I love anubias (planted mine out of water, roots in water-leaves out and it exploded in growth!) and cabomba. I love fast growing feathery plants. I love my duckweed and salvinia as floaters but boy, I can't put anything in or take out of the tank because it sticks to everything!


----------



## Olivia27 (Nov 26, 2015)

Moss balls aren't plants, but Anubias has already been mentioned and so has cryptocoryne. So here it is: moss balls  they tolerate a very broad range of temperature and pH level plus they're cute, round, fuzzy, and squishy! What more could you ask for?


----------



## Aqua Aurora (Oct 4, 2013)

Anubias! So many varieties and various sizes. They are low light slow growing and undemanding. The only thing to be careful of is to NOT bury the rhizome (rhizome is the horizontal part that both leaves and roots grow from)

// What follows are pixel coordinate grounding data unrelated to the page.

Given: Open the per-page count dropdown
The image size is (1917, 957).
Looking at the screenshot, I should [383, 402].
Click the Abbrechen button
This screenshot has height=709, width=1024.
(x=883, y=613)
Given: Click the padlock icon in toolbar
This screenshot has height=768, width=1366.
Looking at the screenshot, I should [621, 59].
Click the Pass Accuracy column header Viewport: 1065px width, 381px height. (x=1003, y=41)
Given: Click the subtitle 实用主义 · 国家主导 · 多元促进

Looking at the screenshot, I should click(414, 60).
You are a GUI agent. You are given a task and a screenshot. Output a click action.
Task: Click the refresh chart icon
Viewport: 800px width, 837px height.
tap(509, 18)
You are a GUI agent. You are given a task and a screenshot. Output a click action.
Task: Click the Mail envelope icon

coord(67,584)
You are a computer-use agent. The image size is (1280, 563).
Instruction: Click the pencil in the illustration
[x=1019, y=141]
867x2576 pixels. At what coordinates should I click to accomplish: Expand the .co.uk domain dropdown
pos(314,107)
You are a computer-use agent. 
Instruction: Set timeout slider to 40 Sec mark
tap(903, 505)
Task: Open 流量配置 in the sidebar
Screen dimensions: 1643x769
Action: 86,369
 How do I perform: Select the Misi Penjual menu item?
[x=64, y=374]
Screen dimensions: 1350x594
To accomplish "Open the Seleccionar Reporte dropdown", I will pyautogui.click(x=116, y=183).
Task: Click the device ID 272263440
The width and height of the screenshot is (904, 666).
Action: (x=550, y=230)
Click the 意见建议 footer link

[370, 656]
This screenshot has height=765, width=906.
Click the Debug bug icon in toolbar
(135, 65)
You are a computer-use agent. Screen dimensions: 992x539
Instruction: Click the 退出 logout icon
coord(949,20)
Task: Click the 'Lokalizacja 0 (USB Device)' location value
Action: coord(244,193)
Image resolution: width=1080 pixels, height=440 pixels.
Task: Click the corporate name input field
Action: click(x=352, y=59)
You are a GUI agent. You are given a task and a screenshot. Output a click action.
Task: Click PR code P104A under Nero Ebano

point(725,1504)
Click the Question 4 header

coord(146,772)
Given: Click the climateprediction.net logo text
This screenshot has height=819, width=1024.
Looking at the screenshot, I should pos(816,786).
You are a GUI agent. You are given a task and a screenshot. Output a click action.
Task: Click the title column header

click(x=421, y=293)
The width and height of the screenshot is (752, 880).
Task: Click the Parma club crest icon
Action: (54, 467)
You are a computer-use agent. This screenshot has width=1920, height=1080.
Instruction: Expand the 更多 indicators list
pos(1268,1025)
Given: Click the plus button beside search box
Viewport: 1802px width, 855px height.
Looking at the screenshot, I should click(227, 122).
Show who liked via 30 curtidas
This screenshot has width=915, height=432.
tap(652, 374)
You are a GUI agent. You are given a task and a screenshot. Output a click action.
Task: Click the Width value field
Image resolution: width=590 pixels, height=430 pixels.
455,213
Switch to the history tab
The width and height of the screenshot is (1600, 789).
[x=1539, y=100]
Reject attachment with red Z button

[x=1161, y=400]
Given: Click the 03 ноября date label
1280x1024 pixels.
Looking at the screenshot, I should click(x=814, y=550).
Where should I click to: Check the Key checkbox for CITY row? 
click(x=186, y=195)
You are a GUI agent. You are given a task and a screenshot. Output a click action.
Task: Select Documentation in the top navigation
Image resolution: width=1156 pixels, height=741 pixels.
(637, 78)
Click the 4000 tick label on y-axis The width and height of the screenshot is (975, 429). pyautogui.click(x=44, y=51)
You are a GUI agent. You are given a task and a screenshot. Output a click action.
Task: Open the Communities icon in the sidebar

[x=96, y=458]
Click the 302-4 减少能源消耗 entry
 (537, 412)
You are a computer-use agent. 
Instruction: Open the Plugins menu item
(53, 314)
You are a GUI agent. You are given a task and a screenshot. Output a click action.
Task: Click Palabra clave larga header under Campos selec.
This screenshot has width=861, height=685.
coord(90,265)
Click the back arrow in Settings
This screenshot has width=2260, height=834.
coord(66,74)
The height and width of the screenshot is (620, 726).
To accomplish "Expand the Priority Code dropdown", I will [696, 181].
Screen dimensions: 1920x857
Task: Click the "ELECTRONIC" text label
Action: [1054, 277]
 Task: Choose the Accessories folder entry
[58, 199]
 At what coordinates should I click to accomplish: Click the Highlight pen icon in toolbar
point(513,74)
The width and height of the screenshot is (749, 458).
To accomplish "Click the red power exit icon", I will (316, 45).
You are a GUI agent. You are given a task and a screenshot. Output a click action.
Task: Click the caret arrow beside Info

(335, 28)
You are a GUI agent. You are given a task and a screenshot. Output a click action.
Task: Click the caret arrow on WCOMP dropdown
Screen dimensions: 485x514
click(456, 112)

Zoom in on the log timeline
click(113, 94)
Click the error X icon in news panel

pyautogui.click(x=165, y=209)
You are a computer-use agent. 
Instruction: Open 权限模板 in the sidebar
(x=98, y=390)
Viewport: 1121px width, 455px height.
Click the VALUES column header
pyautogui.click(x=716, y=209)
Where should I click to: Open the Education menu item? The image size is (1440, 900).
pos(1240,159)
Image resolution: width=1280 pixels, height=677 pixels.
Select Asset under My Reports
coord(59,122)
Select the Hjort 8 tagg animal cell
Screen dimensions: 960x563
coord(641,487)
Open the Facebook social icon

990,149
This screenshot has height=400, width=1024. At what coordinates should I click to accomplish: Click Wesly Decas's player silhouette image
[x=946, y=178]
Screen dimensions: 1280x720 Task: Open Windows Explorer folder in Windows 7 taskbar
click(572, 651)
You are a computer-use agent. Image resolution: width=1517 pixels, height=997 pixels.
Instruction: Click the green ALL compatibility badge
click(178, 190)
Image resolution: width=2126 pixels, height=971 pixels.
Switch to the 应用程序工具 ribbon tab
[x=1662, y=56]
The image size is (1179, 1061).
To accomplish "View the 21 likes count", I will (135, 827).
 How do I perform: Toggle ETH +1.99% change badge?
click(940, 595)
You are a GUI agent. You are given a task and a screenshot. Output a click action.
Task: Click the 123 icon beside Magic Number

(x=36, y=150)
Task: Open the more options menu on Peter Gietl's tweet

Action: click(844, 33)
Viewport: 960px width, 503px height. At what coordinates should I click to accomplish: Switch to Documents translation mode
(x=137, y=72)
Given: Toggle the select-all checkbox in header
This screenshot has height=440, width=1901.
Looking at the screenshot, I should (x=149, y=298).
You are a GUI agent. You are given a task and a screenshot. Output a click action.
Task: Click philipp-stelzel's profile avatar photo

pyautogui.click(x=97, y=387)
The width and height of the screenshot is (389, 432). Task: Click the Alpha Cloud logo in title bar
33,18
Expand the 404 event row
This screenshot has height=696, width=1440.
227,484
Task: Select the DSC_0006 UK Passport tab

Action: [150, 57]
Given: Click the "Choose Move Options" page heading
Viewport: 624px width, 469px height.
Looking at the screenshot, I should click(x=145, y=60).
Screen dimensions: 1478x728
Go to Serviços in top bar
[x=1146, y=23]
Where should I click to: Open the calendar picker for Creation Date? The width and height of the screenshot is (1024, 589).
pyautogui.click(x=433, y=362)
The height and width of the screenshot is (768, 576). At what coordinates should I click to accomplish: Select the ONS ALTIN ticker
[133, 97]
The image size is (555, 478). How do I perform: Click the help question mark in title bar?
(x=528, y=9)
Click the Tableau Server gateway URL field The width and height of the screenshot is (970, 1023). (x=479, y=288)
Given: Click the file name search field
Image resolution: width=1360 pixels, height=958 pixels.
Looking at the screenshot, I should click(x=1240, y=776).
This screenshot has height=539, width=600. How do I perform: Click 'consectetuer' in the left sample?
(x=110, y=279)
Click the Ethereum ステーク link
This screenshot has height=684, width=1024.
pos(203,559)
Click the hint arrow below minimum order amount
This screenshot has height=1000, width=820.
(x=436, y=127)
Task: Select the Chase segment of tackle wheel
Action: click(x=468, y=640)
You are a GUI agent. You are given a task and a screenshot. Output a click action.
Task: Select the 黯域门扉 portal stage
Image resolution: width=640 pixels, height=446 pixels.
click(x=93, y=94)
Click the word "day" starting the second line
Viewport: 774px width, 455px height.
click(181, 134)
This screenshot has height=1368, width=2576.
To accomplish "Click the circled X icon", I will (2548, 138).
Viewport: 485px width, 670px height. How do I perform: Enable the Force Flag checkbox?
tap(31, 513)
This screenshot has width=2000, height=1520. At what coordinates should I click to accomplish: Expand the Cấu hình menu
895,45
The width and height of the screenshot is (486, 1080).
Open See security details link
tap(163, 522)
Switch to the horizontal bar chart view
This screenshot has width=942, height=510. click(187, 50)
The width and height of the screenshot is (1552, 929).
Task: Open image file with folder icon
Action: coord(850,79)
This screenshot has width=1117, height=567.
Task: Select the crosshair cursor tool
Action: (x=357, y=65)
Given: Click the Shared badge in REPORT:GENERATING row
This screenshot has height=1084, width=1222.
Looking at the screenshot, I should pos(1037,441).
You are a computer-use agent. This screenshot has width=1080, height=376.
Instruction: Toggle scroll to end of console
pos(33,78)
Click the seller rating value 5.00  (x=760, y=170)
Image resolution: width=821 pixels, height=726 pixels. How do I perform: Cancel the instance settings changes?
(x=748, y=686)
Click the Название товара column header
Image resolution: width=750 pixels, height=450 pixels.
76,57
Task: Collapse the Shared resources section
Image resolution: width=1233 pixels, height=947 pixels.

Burying the rhizome will kill the plant-the rhizome needs to be fully exposed to the water column. 
Its best to either tie the anubias to decor/rock/wood, or tie it to an anchor and place that in the substrate (I use glass beads and fishing line), OR if the roots are very long you can plant the roots, just do not bury the rhizome.

Btw GLO lighting won't support live plants-you'll need a better light. Plants do best with "daylight spectrum" bulbs or LEDS, ideally 6000k (k stands for kelvin and is the measurement of the hue of light) through 10000k, many people say 6500k is the sweet spot.


----------



## RidesWithTheWind (Nov 30, 2015)

Sadist - I believe I have a small cryptocoryne in my tank but I'm still too new to tell! 

Laki - Wow, I didnt know that the annubias would do so good with the leaves out of the water. Have you tried doing bambo out of a filter before? Also duck weed looks beautiful but also a huge pain in the butt, is it worth it? 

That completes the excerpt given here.